→ SOURCE EXTRACT

BEGIN

Some businesses are in opposition to the increase in taxes being proposed during the current crisis, but the Board of Supervisors indicated the city will use this money to provide services to the public.

The first tax measure, proposed by Supervisors Matt Haney and Hillary Ronen, will tax CEOs earning at least 100 times the median income of their workers. The proposed measure could impact businesses including Charles Scharf’s Wells Fargo, Al Kelly’s Visa, Sonia Syngal’s Gap Inc., Brian Roberts’ Comcast, Brian Moynihan’s Bank of America, Jamie Dimon’s JP Morgan, and Brian Niccol’s Chipotle. With the new tax measure, approximately $140 million could be raised annually.

The second measure, proposed by Supervisor Gordon Mar, would put a 1.12 percent payroll tax on stock-based compensation which could raise between $50 million and $150 million.

The third measure, proposed by Supervisor Dean Preston, would double the transfer tax for residential and commercial properties sold for over $10 million from three percent to six percent. The fourth and fifth measures are proposals to remove the city’s gross receipts tax, one proposed by Mayor London Breed and the other by the Board of Supervisors.

The Board of Supervisors have until the end of July to finalize their decision or remove measures from the ballot.

END

→ DATA UNDER STUDY
BEGIN

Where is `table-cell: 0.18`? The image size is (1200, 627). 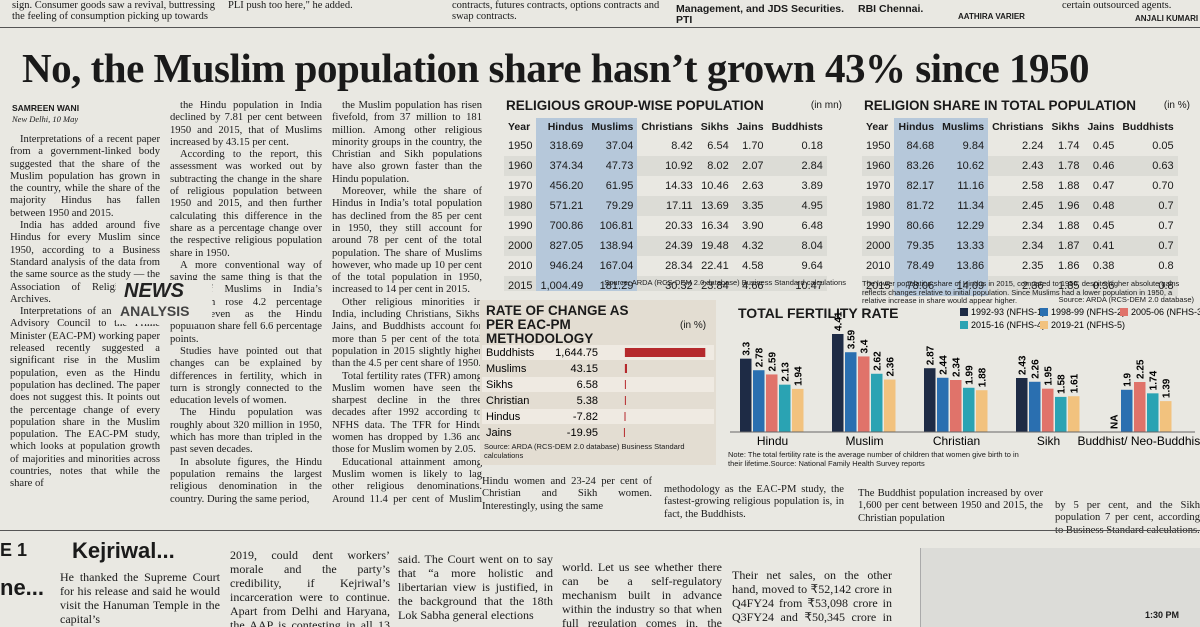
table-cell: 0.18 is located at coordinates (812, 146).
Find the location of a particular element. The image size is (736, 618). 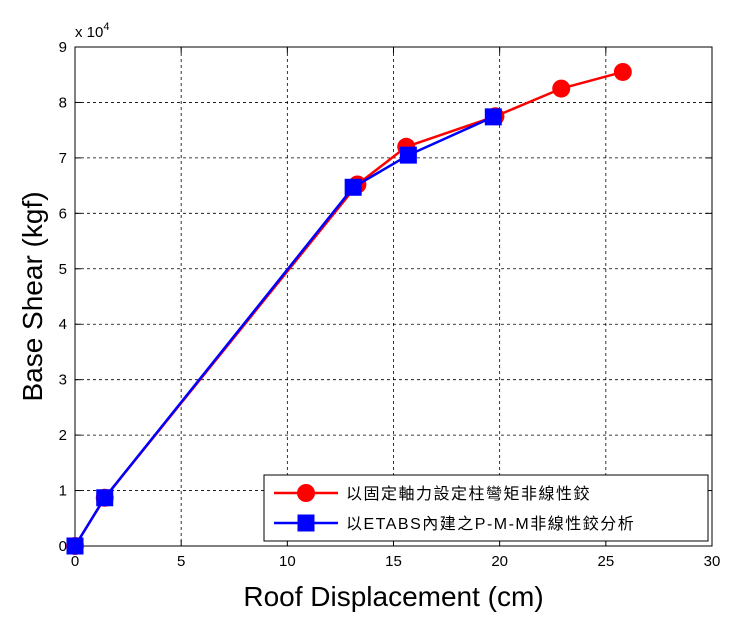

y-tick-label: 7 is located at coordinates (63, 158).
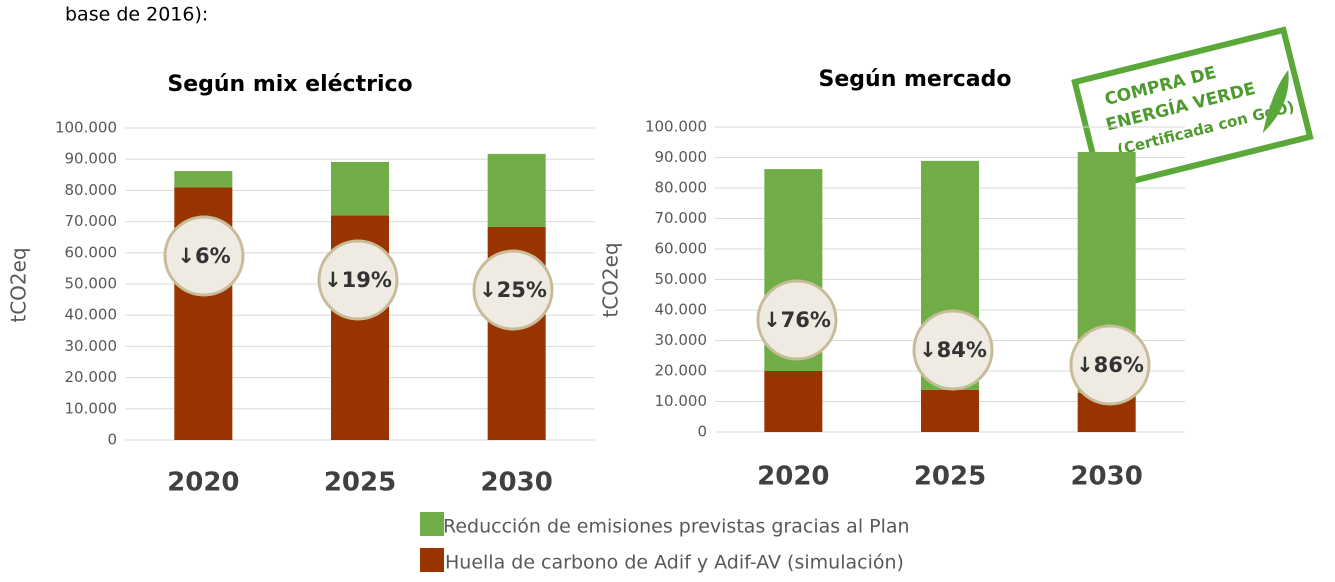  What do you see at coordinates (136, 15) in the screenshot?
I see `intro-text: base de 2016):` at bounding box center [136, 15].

END

→ USING THE INFORMATION
**A)** Summarize the text on proposed city tax measures in two sentences.
**B)** Reproduce the listing word for word, starting at the line that contains "Find the location" and continuing through the end of the listing. Omit the pictures.

→ OUTPUTS IN ORDER
**A)** Supervisors have proposed a tax on CEOs earning at least 100 times their workers' median income, a 1.12 percent payroll tax on stock-based compensation, and a doubling of the transfer tax on properties sold for over $10 million, while two further proposals would remove the city's gross receipts tax. Some businesses oppose the tax increases, but the Board of Supervisors indicated the money will fund services to the public, and it has until the end of July to finalize its decision or remove measures from the ballot.

**B)**
Find the location of a particular element. The image size is (736, 618). 

y-tick-label: 7 is located at coordinates (63, 158).
  What do you see at coordinates (136, 15) in the screenshot?
I see `intro-text: base de 2016):` at bounding box center [136, 15].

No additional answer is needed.